▶ **Quoted text**
So far we've seen the basics of neural networks, how they can be used for encoding large datasets, or for predicting labels. We've also seen how to interrogate the deeper representations that networks learn in order to help with their objective, and how ampliyfing some of these objectives led to creating deep dream. Finally, we saw how the representations in deep nets trained on object recognition are capable of representing both style and content, and how we could independently manipulate a new image to have the style of one image, and the content of another.

In this session we'll start to explore some more generative models. We've already seen how an autoencoder is composed of both an encoder which takes an input and represents it into some hidden state vector. From this hidden state vector, a decoder is capable of resynthsizing the original input, though with some loss. So think back to the the decoders that we've already built. It has an internal state, and from that state, it can express the entire distribution of the original data, that is, it can express any possible image that is has seen.

We call that a generative model as it is capable of generating the distribution of the data. Contrast this to the latter half of Session 3 when we saw how ot label an image using supervised learning. This model is really trying to discriminate the data distribution based on the extra labels that we have. So this is another helpful distinction with machine learning algorithms, ones that are generative and others that are discriminative.

In this session, we'll explore more generative models, and states can be used to generate data in two other very powerful generative networks, one based on game theory called the generative adversarial network, and another capable of remembering and forgetting over time, allowing us to model dynamic content and sequences, called the recurrent neural network.

Generative Adversarial Networks

In session 3, we were briefly introduced to the Variational Autoencoder. This network was very powerful because it encompasses a very strong idea. And that idea is measuring distance not necessarily based on pixels, but in some "semantic space". And I mentioned then that we'd see another type of network capable of generating even better images of CelebNet.

So this is where we're heading...

We're now going to see how to do that using what's called the generative adversarial network.

The generative adversarial network is actually two networks. One called the generator, and another called the discriminator. The basic idea is the generator is trying to create things which look like the training data. So for images, more images that look like the training data. The discriminator has to guess whether what its given is a real training example. Or whether its the output of the generator. By training one after another, you ensure neither are ever too strong, but both grow stronger together. The discriminator is also learning a distance function! This is pretty cool because we no longer need to measure pixel-based distance, but we learn the distance function entirely!

The Generative Adversarial Network, or GAN, for short, are in a way, very similar to the autoencoder we created in session 3. Or at least the implementation of it is. The discriminator is a lot like the encoder part of this network, except instead of going down to the 64 dimensions we used in our autoencoder, we'll reduce our input down to a single value, yes or no, 0 or 1, denoting yes its a true training example, or no, it's a generated one.

▶ **Data provided**

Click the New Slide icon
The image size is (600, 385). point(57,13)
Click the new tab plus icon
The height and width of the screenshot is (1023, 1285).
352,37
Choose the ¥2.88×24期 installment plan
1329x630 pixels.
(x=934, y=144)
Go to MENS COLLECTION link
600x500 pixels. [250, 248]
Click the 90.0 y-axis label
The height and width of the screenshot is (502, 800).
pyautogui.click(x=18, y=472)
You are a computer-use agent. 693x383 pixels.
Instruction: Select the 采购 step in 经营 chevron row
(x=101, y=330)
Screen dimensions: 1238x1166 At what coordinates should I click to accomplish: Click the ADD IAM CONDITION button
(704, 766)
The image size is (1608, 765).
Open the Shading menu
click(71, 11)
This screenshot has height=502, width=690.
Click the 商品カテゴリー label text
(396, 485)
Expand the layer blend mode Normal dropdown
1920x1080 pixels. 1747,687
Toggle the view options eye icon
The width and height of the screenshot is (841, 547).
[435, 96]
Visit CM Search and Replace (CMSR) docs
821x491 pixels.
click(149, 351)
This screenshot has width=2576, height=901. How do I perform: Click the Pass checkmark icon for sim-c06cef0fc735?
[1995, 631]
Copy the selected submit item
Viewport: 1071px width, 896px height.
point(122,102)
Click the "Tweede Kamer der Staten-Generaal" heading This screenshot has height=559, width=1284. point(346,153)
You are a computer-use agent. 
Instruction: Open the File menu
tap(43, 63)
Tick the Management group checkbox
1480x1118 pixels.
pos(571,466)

▶ **Tasks to complete**
• a. Rewrite the rows from the start through the line with "(x=934, y=144)", replacing "installment plan" with "payment plan" and changing nothing else.
• b. Continue the text on generative adversarial networks from where it stops.

▶ **Exercise answers**
• a.
Click the New Slide icon
The image size is (600, 385). point(57,13)
Click the new tab plus icon
The height and width of the screenshot is (1023, 1285).
352,37
Choose the ¥2.88×24期 payment plan
1329x630 pixels.
(x=934, y=144)

• b.
And the generator network is exactly like the decoder of the autoencoder. Except, there is nothing feeding into this inner layer. It is just on its own. From whatever vector of hidden values it starts off with, it will generate a new example meant to look just like the training data. One pitfall of this model is there is no explicit encoding of an input. Meaning, you can't take an input and find what would possibly generate it. However, there are recent extensions to this model which make it more like the autoencoder framework, allowing it to do this.

Input Pipelines

Before we get started, we're going to need to work with a very large image dataset, the CelebNet dataset. In session 1, we loaded this dataset but only grabbed the first 1000 images. That's because loading all 200 thousand images would take up a lot of memory which we'd rather not have to do. And in Session 3 we were introduced again to the CelebNet and Sita Sings the Blues which required us to load a lot of images. I glossed over the details of the input pipeline then so we could focus on learning the basics of neural networks. But I think now we're ready to see how to handle some larger datasets.

Tensorflow provides operations for takinga list of files, using that list to load the data pointed to it, decoding that file's data as an image, and creating shuffled minibatches. All of this is put into a queue and managed by queuerunners and coordinators.

As you may have already seen in the Variational Autoencoder's code, I've provided a simple interface for creating such an input pipeline using image files which will also apply cropping and reshaping of images in the pipeline so you don't have to deal with any of it. Let's see how we can use it to load the CelebNet dataset.

Let's first get the list of all the CelebNet files:



In [3]:

    
import tensorflow as tf
from libs.datasets import CELEB
files = CELEB()

And then create our input pipeline to create shuffled minibatches and crop the images to a standard shape. This will require us to specify the list of files, how large each minibatch is, how many epochs we want to run for, and how we want the images to be cropped.



In [4]:

    
from libs.dataset_utils import create_input_pipeline
batch_size = 100
n_epochs = 10
input_shape = [218, 178, 3]
crop_shape = [64, 64, 3]
crop_factor = 0.8
batch = create_input_pipeline(
    files=files,
    batch_size=batch_size,
    n_epochs=n_epochs,
    crop_shape=crop_shape,
    crop_factor=crop_factor,
    shape=input_shape)

Then when we are ready to use the batch generator, we'll need to create a Coordinator and specify this to tensorflow using the start_queue_runners method in order to provide the data:



In [5]:

    
sess = tf.Session()
coord = tf.train.Coordinator()
threads = tf.train.start_queue_runners(sess=sess, coord=coord)

We can grab our data using our batch generator like so:



In [6]:

    
batch_xs = sess.run(batch)
# We get batch_size at a time, so 100
print(batch_xs.shape)
# The datatype is float32 since what is what we use in the tensorflow graph
# And the max value still has the original image range from 0-255
print(batch_xs.dtype, np.max(batch_xs.dtype))
# So to plot it, we'll need to divide by 255.
plt.imshow(batch_xs[0] / 255.0)









    



(100, 64, 64, 3)
float32 float32






    Out[6]:





<matplotlib.image.AxesImage at 0x134211438>

Let's see how to make use of this while we train a generative adversarial network!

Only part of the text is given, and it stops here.